Under those conditions, not only can't they find mates, the orangutans can't find food. “They become beggars in their own land,” Galdikas says. “They become crop raiders. They're forced to move on land, and not in the trees. On land, they're slower and they get killed.”
Galdikas returns to the forest soon, and to her current husband, who is a Dayak, one of the aboriginal peoples of Indonesia. As she speaks of each orangutan by name, the dramas of the rainforest seem more real and vibrant than those of the city. There is Kusasi, who grabbed Roberts by the throat. He was dominant in Galdikas' Camp Leakey, until he broke his arm and was dethroned by Tom. “They fought. It was terrible,” Galdikas says. She didn't see the battle, but a Japanese tourist videotaped it.
Saving the orangutans means saving their forest, which requires money. To that effect, there is a 5K fundraiser, Run for Survival, coming up in Encino on September 26. Tickets may be purchased for $25 at orangutan.org.
For $975, the more adventurous can summer with Galdikas in Borneo. Biting insects; poisonous snakes; isolated living conditions; no running hot water; rudimentary toilet facilities; manual labor involving building, lifting, carrying and sawing in a hot, steamy, equatorial environment; and two meals per day (rice and vegetables supplemented by the occasional egg). The pamphlet lists those as the “fun stuff.”
If you're lucky, maybe you'll see orangutans. Or hear them, as one woman and her husband did. They heard the orangutan male's long, reverberating call through the forest. “We did not want to come home,” they said.

COLLECTED DATA>
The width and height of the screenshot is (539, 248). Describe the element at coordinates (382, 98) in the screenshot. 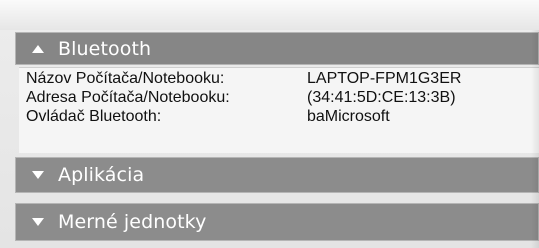

I see `detail-value: (34:41:5D:CE:13:3B)` at that location.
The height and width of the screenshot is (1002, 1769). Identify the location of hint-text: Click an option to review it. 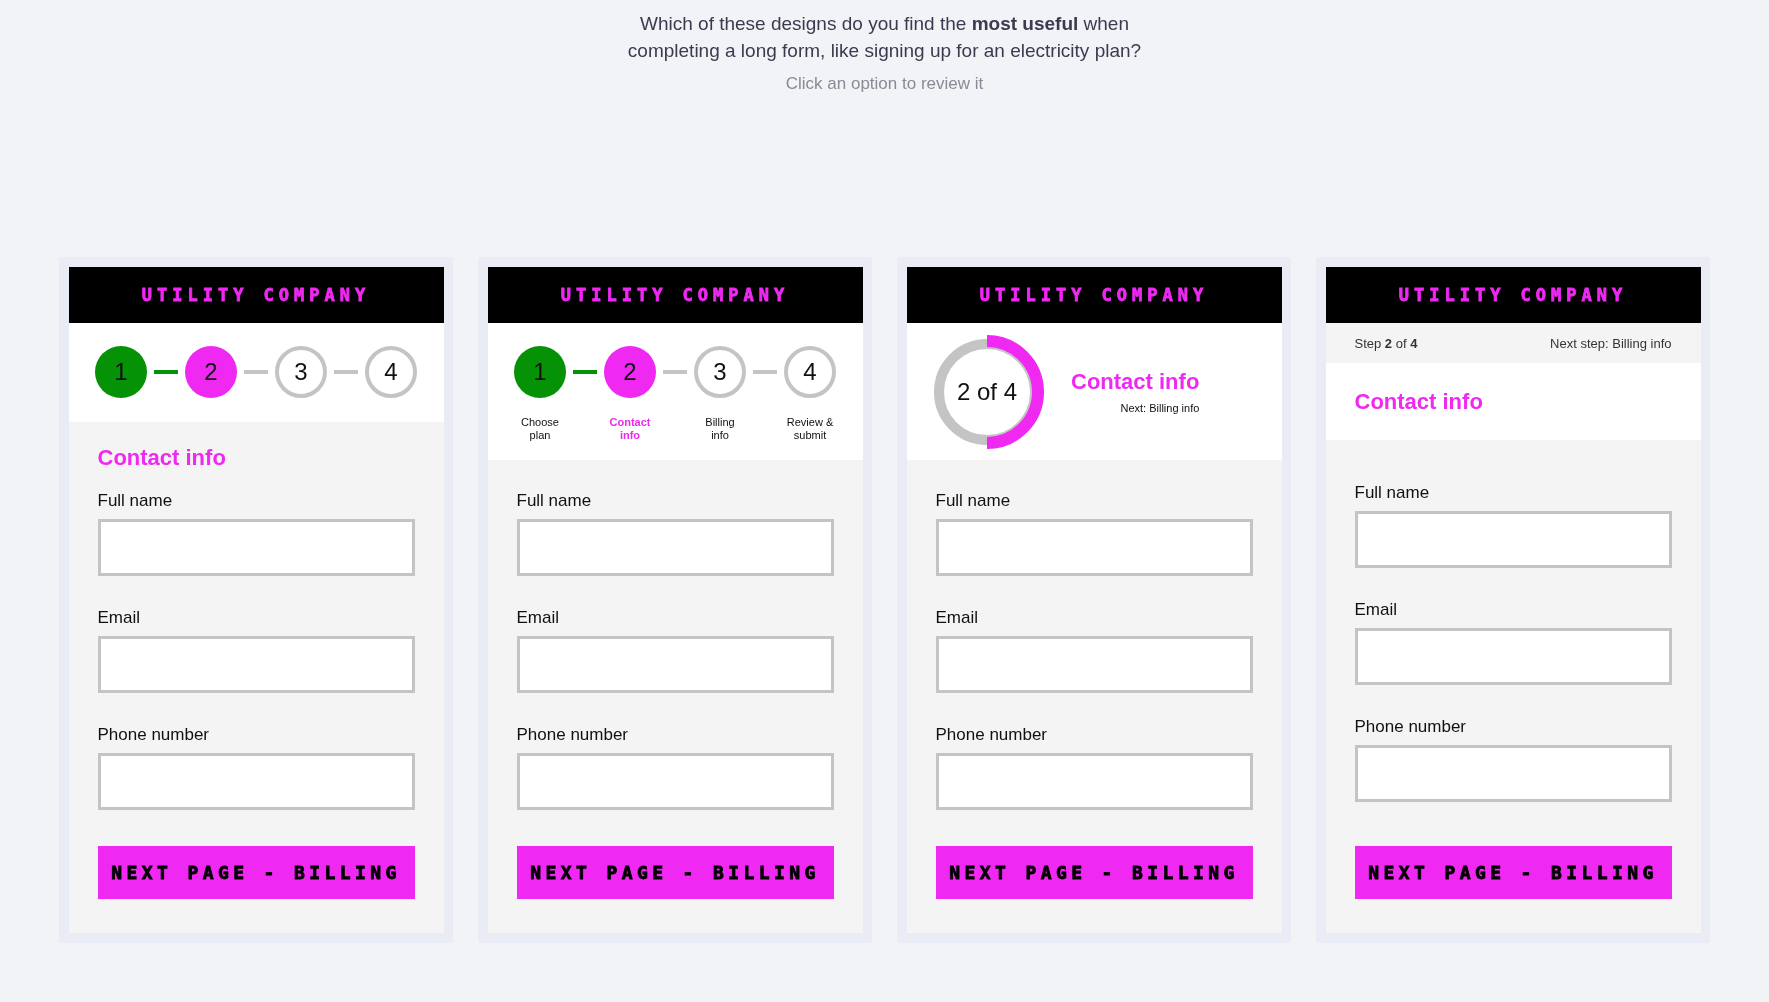
(884, 84).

TASK PROMPT>
Please say who videotaped the fight between Kusasi and Tom, according to the orangutan text.

EXERCISE SOLUTION>
A Japanese tourist.